I would attribute most of my success to really my upbringing, but mostly my grandmother. She taught me the value of working hard, and I credit her for the work ethic that I have today. That same work ethic enabled me to work 16-hour days to figure out how to get video back to fans during the pandemic. When I was a kid, I wanted a pair of Jordans, Michael Jordan sneakers, and back in the 90s, $100 was a lot to pay for a pair of sneakers. My grandmother told me I could earn them by planting flowers in her yard, and she'd pay me $1 for every plant. As a kid, I didn't realize that meant going to the nursery with her, picking out the flowers, loading them in the car, unloading them, digging the holes, and she'd come check and make sure they were 3 feet deep with all the right dirt and everything. But I never quit. At the end of that summer, I had planted 100 azalea bushes and earned enough money to get my sneakers. That summer set the course for who I am professionally and how I approach every project.
What’s the best career advice you’ve ever received?
The best career advice I received came from Jeremy Legg, one of our former CTOs who is now CTO at AT&T. When he spoke to us at Ladies in Tech at Turner, he told us about how whenever something new came up that no one knew what to do, he'd ask his team who wants to take it on. He said the women on his team never raised their hands, but the least qualified man would say 'I'll do it, I'll take it.' He told us that story to inspire us to not be afraid to fail. He said women are afraid to fail, and because of it, we take less risks. So my advice, which comes from that lesson, is don't be afraid to take risks and don't be afraid to fail, because you never know what you can do and what you'll accomplish if you never raise your hand for opportunities.

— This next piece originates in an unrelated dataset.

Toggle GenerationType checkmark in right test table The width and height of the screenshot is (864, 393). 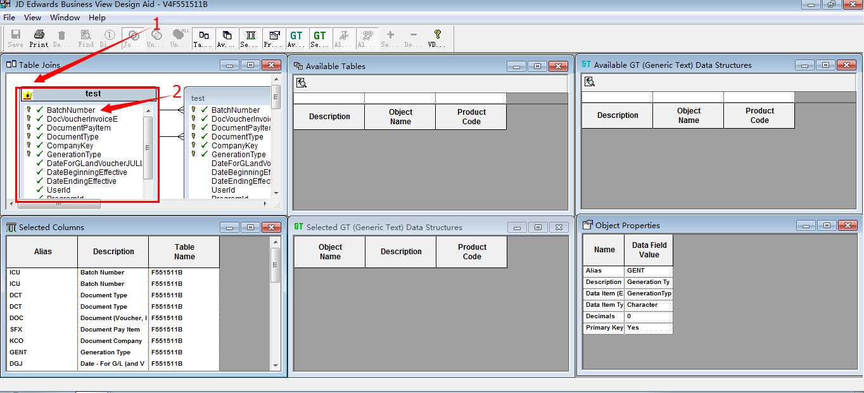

What advice would you give to young women entering your industry?
Don't be afraid to take risks. Don't be afraid to fail. Because you never know what you can do and what you'll accomplish if you never raise your hand for opportunities. I learned this from one of our former CTOs, Jeremy Legg, who shared that whenever something new came up on his team, the women never raised their hands, but the least qualified man would volunteer. He told us this to inspire us not to be afraid to fail, because women are afraid to fail and because of it, we take less risks. You have to be willing to raise your hand even when you're not sure you're fully qualified.
What are the biggest challenges or opportunities in your field right now?
I think the biggest challenge right now is the same across many industries, and that's layoffs. As a people-first leader who believes in leading with humility, most of my job right now feels like consulting and keeping my team together. I want to make sure we're continuing to add value to the organization. As sports deals come and go in our organization, I want to make sure our workload is balanced 12 months out of the year. The biggest challenge is trying to maintain culture and keep morale up and high with the state of the economy when people are afraid of layoffs and losing their jobs. It's about that mental health and emotional health we talked about. When you're a leader, you have to take care of yourself, but you also have an obligation and responsibility to your direct reports as well.
What values are most important to you in your work and personal life?
The most important values to me are work-life balance and health and well-being in all its forms: mental, emotional, physical, environmental, all of them. I'm a Duke Certified Health and Wellbeing Coach, and I think especially with everything that's going on in current days, it's really important to check in with yourself and give yourself what I like to call nervous system resets. You need to allow yourself to slow down and decompress from whatever it is that you've got going on. Even what I call mini traumas, like being in traffic every day, those are things that add up. What's most important for me is that holistic view of health and self-care.